Similarly, while operations are depicted in the drawings in a particular order, this should not be understood as requiring that such operations be performed in the particular order shown or in sequential order, or that all illustrated operations be performed, to achieve desirable results. In certain circumstances, multitasking and parallel processing may be advantageous. Moreover, the separation of various system components in the implementations described above should not be understood as requiring such separation in all implementations, and it should be understood that the described program components and systems can generally be integrated together in a single software product or packaged into multiple software products.

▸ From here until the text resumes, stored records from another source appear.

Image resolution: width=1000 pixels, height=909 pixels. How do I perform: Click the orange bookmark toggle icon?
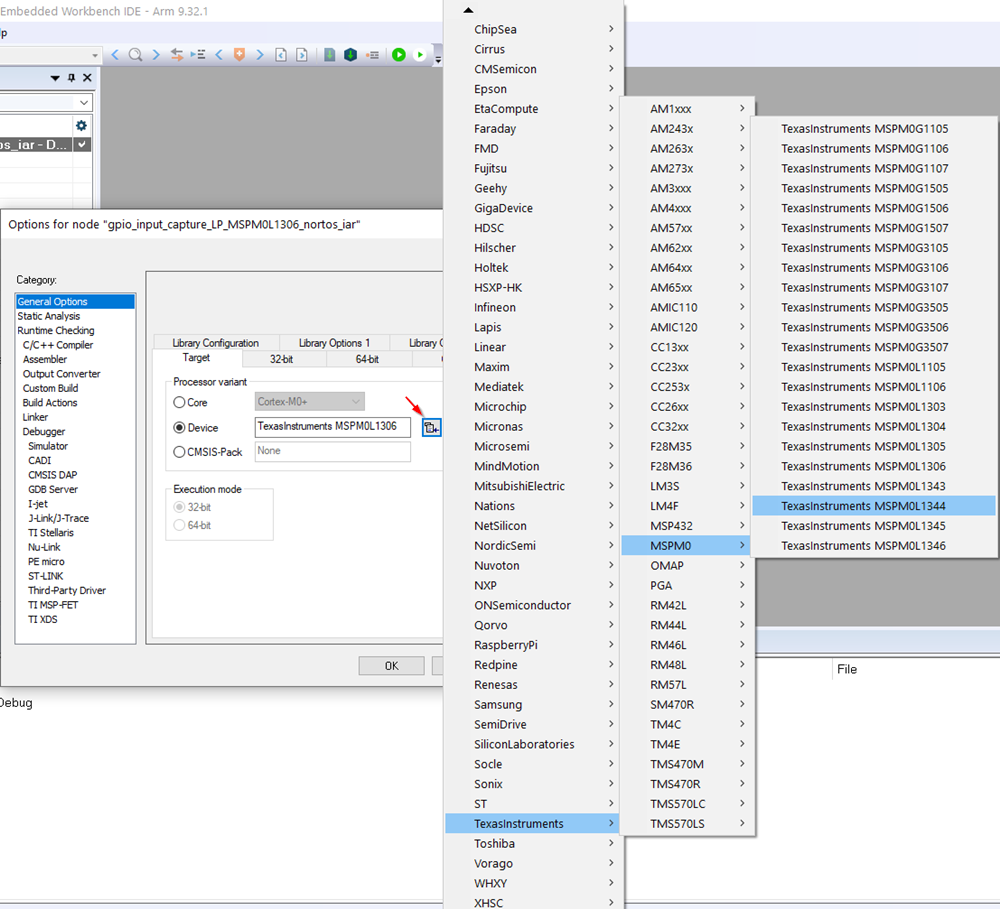pos(239,55)
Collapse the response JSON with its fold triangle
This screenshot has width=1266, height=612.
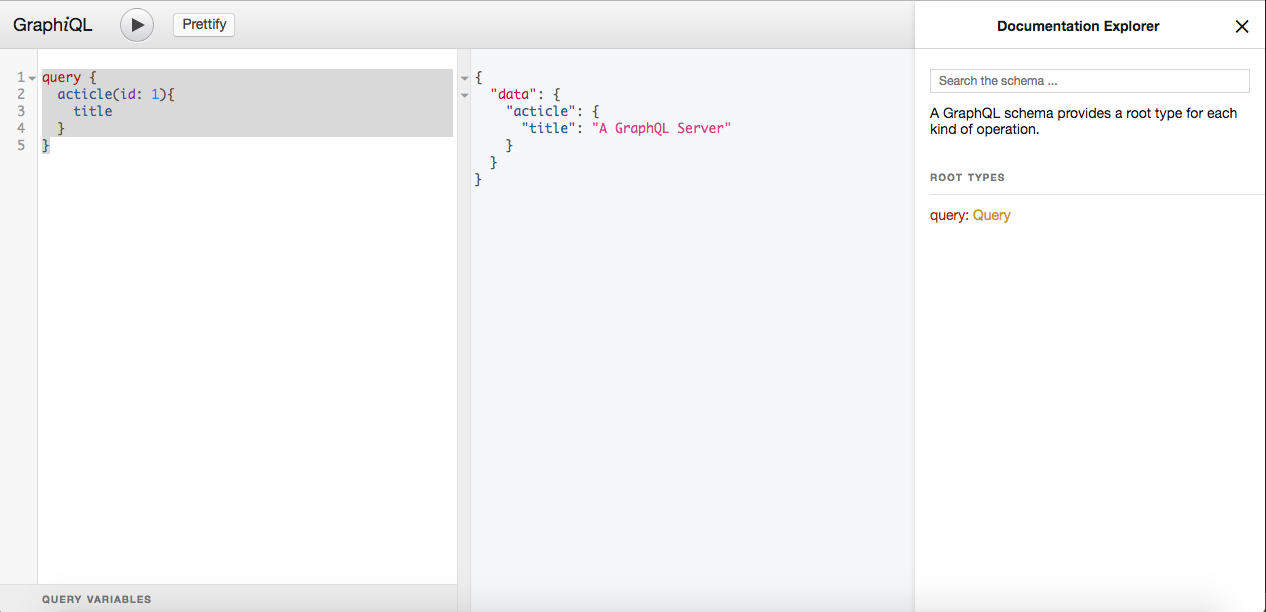coord(463,77)
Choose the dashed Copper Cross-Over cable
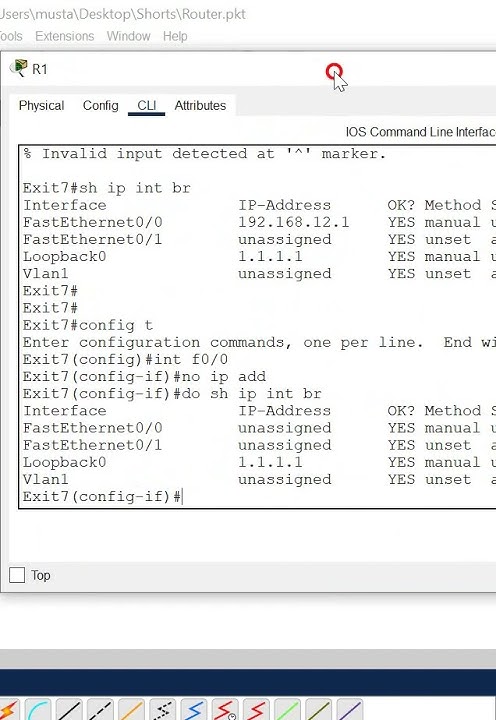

Thus, particular implementations of the subject matter have been described. Other implementations are within the scope of the following claims. In some cases, the actions recited in the claims can be performed in a different order and still achieve desirable results. In addition, the processes depicted in the accompanying figures do not necessarily require the particular order shown, or sequential order, to achieve desirable results. In certain implementations, multitasking and parallel processing may be advantageous.
Claims
1. A computer-implemented method comprising:
- receiving a set of electronic documents;
- for each electronic document in the set of electronic documents, classifying the document as belonging to a respective one subset of electronic documents from among multiple candidate subsets of electronic documents;
- for each electronic document in a particular subset of electronic documents, annotating, using a template generator, one or more portions of the electronic document as likely static content and one or more portions of the electronic document as likely dynamic content, based at least on an analysis of respective positions of nodes that represent the one or more portions of the electronic document that are annotated as likely static content and respective positions of nodes that represent the one or more portions of the electronic document that are annotated as likely dynamic content in a node-based structure of a hierarchical representation of the electronic document;
- generating a template for the particular subset based on the annotated electronic documents of the particular subset;
- applying the template to a particular electronic document of the particular subset of electronic documents to generate a data record; and
- providing, for output, a user interface that presents information based on the generated data record.
2-23. (canceled)
24. The method of claim 1, wherein annotating, using a template generator that is specific to the particular subset, one or more portions of the electronic document as likely static content and one or more portions of the electronic document as likely dynamic content comprises:
- providing an analysis corresponding to the respective positions of nodes that represent the one or more portions of the electronic document as likely static content; and
- based at least in part on the analysis, determining the one or more portions of the electronic document as likely dynamic content.
25. (canceled)
26. The method of claim 1, wherein generating the template for the particular subset based on the annotated electronic documents of the particular subset further comprises:
- providing a comparison between a subset of annotations of the annotated electronic documents of the particular subset; and
- generating the template for the particular subset based on the comparison.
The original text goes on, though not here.